Copy each line below that includes "details".

Collected data
═══

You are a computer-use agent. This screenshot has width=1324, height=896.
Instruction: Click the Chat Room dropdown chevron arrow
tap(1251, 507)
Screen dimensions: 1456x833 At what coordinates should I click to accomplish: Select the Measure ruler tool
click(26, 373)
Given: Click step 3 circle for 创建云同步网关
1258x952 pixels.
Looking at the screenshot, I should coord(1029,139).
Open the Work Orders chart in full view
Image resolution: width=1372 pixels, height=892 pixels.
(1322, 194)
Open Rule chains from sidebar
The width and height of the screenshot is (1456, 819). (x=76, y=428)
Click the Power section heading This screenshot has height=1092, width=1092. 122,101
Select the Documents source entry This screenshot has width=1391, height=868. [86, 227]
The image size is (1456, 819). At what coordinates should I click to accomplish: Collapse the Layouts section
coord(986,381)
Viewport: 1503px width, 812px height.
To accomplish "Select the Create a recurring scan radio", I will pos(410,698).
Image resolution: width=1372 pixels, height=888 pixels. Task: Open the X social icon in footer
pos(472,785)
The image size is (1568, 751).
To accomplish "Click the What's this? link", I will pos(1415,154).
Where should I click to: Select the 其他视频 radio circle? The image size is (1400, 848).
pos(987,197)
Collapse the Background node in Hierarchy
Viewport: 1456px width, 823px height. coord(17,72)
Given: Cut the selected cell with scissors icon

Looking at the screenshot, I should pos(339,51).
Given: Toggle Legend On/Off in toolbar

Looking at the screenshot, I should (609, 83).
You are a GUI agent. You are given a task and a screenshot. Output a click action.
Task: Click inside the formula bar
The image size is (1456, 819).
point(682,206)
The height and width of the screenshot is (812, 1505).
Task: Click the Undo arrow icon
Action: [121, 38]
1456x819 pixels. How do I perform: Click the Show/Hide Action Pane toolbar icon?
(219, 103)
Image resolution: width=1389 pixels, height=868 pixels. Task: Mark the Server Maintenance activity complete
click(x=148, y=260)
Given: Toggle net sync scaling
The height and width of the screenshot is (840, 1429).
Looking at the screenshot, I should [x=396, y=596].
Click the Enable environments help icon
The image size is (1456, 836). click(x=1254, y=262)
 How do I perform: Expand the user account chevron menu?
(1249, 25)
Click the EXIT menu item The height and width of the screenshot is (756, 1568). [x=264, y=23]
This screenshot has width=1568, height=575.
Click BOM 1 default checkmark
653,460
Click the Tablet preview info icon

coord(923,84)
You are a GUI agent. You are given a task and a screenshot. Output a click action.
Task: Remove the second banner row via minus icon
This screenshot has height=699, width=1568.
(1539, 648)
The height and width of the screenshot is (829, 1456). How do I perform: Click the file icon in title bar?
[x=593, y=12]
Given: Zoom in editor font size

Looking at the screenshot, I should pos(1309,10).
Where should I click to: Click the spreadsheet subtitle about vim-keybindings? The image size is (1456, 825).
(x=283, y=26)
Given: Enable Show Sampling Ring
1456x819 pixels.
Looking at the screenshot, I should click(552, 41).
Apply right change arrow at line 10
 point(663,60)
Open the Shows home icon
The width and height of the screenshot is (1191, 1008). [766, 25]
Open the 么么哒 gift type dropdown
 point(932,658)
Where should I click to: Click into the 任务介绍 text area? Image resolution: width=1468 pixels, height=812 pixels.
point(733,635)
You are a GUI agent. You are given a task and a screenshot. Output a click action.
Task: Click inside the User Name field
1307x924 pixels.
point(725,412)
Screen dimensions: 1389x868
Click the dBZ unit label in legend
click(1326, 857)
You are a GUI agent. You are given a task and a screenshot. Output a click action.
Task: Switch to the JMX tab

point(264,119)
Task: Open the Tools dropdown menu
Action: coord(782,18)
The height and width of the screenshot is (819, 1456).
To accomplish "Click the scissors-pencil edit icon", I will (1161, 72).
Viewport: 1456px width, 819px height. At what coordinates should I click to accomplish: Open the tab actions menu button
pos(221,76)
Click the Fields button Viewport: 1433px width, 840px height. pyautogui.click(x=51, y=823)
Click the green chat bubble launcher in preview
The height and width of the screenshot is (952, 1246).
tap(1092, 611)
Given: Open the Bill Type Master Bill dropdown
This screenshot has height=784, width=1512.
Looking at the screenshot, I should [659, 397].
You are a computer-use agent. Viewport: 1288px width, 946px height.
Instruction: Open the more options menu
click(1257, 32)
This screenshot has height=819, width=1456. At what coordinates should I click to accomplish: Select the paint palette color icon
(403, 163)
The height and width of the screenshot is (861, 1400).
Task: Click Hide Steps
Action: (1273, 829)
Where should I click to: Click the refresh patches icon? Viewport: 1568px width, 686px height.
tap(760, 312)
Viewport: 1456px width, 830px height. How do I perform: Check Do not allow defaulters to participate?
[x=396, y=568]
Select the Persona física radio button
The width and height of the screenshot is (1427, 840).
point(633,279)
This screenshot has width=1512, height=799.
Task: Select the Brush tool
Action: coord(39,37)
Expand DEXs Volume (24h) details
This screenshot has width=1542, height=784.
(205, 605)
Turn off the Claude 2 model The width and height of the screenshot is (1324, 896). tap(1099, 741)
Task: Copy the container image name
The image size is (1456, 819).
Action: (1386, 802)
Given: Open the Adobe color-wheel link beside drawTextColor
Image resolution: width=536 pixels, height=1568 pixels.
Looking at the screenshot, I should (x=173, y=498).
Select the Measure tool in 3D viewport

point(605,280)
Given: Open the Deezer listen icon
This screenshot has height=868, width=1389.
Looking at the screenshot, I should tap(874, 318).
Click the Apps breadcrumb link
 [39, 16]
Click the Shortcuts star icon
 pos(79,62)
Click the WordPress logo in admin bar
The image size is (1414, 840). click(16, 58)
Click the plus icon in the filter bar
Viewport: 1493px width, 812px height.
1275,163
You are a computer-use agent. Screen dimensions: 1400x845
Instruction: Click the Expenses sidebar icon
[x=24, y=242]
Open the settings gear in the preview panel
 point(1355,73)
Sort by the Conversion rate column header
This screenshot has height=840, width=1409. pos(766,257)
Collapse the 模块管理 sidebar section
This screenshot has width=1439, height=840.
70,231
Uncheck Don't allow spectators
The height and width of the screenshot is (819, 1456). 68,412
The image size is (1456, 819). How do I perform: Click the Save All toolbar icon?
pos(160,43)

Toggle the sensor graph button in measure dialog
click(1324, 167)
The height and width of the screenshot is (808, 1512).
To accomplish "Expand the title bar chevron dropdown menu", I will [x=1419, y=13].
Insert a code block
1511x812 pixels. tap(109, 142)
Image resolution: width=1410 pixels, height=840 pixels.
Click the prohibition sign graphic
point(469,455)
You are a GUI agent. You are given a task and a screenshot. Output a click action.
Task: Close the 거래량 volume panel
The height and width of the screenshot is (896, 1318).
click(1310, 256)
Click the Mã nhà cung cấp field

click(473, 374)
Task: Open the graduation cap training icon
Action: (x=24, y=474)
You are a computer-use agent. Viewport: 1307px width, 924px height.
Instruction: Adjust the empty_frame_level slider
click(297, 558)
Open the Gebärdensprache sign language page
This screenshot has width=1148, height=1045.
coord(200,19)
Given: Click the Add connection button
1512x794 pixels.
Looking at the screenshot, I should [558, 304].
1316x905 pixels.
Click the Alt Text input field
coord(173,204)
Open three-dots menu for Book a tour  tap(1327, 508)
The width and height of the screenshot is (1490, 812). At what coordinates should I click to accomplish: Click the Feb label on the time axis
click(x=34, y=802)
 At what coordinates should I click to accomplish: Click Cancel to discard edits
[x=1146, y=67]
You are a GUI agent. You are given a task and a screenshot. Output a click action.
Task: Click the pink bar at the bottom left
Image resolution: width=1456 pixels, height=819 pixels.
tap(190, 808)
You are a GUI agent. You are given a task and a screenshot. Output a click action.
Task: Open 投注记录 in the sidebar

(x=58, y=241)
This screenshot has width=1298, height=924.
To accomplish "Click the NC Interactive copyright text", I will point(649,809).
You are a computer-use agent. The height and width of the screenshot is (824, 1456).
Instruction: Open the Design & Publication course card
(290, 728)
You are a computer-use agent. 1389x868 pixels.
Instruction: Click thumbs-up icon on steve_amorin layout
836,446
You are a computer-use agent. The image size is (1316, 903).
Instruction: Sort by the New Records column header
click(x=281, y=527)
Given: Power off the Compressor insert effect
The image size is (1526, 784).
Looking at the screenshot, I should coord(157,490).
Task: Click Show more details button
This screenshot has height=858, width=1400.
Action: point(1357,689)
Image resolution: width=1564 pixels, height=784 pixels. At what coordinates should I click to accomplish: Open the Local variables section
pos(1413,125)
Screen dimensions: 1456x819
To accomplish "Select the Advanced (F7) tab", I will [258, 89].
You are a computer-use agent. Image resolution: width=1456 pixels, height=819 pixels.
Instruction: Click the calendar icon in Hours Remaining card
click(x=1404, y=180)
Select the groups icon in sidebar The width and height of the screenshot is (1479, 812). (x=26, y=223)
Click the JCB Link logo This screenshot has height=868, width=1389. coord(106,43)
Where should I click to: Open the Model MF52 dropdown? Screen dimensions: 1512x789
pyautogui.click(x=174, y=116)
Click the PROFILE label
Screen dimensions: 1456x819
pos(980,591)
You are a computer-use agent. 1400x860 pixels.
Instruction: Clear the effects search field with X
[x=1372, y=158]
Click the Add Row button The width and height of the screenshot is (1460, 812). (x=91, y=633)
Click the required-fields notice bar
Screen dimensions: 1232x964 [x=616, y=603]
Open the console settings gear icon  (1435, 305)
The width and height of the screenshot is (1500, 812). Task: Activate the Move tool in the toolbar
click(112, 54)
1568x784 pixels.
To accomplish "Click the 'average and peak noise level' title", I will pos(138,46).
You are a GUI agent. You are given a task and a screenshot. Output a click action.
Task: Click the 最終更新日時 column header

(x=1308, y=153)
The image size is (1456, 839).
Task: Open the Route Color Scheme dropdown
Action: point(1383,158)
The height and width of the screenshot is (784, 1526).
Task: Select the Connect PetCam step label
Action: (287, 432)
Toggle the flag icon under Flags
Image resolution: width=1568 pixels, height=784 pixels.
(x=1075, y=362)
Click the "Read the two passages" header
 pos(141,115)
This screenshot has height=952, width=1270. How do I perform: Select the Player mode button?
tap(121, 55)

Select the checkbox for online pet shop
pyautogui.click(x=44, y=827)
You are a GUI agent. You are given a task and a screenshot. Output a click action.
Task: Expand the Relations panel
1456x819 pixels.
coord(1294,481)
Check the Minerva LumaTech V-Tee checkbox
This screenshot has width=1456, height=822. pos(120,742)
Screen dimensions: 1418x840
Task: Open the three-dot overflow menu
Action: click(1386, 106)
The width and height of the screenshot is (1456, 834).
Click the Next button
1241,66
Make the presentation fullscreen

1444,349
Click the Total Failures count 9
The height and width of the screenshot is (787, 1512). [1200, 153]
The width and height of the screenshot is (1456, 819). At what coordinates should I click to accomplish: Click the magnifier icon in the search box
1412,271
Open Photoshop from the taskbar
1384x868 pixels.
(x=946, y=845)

═══

> _Result for this task_:
Expand DEXs Volume (24h) details
Task: Click Show more details button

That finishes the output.